Posted: Fri Jul 31, 2020 10:29 pm
by ibrewster
Sorry if this is the wrong place, but I can't find any other support info for mlapi/zmeventserver questions.

At any rate, in the latest version of mlapi (and, presumably, zmeventserver), I noticed that in the config it notes that the image will be internally resized to 416x416. This made me wonder about a couple of things:

1) Since that is square, but my input images are not, is the input image distorted on this resize? If so, wouldn't that affect recognition accuracy? Or is it simply resized to be no more than 416x416, while keeping the aspect ratio?

2) Since the image is going to be resized internally, would it be better to enable the resize_image option in the objectconfig.ini? Or is said option no longer relevant since it is resizing internally?

3) Why so small? Does image recognition work better on small images?

Re: mlapi image resizing curiosity

Posted: Sat Aug 01, 2020 3:27 pm
by asker
The reason for 416x416 is that the default Yolo weights are actually trained for 416x416 sized images.
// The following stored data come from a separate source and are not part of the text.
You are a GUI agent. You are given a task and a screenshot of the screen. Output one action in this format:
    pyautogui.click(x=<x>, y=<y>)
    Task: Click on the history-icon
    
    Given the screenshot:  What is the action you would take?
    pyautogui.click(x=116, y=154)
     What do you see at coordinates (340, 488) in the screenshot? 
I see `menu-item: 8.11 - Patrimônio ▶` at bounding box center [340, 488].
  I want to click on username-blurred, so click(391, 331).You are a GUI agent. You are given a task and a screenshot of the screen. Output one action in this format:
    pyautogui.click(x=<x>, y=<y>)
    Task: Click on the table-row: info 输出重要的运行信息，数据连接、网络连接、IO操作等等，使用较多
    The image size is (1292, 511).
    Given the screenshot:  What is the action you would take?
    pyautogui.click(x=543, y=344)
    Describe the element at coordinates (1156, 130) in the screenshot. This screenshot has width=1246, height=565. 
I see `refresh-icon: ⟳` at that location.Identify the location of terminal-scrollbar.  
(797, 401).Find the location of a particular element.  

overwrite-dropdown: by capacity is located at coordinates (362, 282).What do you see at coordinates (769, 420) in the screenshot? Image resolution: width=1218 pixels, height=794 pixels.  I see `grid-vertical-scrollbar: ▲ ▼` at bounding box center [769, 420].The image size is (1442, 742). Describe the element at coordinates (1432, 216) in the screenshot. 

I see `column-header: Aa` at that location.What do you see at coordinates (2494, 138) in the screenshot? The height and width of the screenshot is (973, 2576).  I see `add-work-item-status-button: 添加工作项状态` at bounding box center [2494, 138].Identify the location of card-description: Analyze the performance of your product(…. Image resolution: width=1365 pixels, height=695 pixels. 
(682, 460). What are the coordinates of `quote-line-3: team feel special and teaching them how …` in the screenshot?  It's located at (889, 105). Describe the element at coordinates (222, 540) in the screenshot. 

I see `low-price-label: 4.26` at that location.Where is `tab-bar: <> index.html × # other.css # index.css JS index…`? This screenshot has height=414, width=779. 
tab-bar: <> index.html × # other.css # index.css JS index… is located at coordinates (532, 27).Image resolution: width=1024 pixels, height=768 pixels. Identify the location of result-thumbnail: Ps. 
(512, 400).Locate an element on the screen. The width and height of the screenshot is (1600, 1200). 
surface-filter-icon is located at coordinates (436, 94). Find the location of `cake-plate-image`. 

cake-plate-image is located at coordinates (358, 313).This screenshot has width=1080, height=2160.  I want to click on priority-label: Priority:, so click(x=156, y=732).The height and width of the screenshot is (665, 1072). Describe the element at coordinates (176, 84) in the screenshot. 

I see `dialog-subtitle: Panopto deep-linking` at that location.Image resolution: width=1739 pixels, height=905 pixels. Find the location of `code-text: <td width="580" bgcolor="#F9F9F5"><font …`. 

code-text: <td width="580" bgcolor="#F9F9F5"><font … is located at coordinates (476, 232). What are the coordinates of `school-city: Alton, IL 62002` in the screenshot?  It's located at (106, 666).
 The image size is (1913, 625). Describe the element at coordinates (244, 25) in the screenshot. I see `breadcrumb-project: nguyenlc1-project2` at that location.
I do believe there are weights available that are also trained in 608x608 somewhere.

Note that training much larger images takes a huge amount of time, and as I understand, at some point, gives diminishing returns. A lot of weights are actually trained even smaller at 256x256. Don't think of these as purely visual (i.e. bigger the better).

Yolo maintains aspect ratio - the default weights use 416x416, so if the resized image doesn't fit, it will pad it.

There's a lot of black magic (to me) in these models and how they learn/get accuracy. I understand some of it, most of it I don't and this is an area of continuous research. If you want to dive into details, you're going to have to read the research papers and understand the math. I don't dive in that deep. There are also many online discussions on stackoverflow/darknet/tensorflow repos you can follow.

This brings me to: I really don't think the resize option in object config is useful, since darknet already resizes it to 416x416 no matter what we resize it to.